Man sei seitens des CCC „zufällig zur rechten Zeit am rechten Ort gewesen“ als ein Anbieter von 2FA-SMS die Einmalpasswörter in Echtzeit mit dem Internet geteilt habe, so die Mitteilung des Chaos Computer Club. Der CCC habe die Daten einsehen können. Neben den SMS-Inhalten habe man auch die Rufnummern der Empfänger, Absenderinformationen und teilweise andere Account-Informationen gesehen. Es habe sich insgesamt um 198 Millionen SMS von mehr als 200 betroffenen Unternehmen gehandelt.
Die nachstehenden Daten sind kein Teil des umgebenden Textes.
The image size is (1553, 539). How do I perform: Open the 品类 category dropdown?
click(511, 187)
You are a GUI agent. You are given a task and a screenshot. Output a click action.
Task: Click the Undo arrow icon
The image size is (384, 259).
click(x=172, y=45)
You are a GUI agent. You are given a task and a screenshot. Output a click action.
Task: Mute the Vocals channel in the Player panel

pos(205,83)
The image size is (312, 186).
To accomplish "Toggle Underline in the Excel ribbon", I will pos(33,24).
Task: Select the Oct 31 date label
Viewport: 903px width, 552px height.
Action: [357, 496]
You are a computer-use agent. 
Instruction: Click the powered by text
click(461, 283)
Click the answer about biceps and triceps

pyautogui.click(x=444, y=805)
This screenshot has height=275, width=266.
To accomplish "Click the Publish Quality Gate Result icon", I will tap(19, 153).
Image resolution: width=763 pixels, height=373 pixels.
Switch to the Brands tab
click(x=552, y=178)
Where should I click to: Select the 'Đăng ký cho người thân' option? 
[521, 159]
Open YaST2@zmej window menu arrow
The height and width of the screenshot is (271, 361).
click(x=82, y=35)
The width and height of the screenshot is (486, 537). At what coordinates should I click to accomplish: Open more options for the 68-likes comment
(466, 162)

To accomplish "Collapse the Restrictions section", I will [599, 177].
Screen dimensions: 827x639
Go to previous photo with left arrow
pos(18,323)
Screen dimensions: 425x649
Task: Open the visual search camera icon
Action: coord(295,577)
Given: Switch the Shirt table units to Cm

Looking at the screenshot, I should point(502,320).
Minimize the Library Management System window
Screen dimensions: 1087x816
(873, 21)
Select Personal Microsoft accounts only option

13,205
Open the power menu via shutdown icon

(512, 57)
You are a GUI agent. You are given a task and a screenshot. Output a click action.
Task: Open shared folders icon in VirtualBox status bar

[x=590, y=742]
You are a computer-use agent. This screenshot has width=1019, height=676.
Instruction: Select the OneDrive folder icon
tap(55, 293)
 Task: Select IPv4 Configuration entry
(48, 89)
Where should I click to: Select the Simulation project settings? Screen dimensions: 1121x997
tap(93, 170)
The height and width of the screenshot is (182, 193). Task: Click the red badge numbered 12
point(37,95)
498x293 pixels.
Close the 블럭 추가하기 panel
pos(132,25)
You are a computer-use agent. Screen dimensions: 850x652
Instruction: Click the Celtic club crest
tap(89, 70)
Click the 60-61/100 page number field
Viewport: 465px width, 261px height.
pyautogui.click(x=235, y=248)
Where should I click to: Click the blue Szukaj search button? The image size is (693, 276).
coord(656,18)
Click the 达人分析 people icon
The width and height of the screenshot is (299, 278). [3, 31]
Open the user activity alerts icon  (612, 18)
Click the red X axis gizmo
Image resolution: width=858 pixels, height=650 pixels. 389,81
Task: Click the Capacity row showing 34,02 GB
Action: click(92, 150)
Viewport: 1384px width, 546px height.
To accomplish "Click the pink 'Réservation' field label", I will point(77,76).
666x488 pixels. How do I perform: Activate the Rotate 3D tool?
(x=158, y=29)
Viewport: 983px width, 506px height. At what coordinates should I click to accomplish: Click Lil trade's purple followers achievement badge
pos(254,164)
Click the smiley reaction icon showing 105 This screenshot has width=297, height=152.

Für einen Missbrauch der SMS-Codes hätten die Angreifer in der Regel mindestens noch das Passwort benötigt. Es hätten sich aber auch einige „1-Klick-Login“ in den Daten befunden. Durch Einsehen des Live-Feeds seien aber auch andere Missbrauchsmöglichkeiten gegeben.
Geht es um die Überstellung von Einmalpasswörtern (OTP, One Time Passwords) dann empfehlen sich entsprechende Authenticator-Apps oder Hardwarelösungen. Der Chaos Computer Club betont, dass aber jeder zweite Faktor besser sei, als nur einer.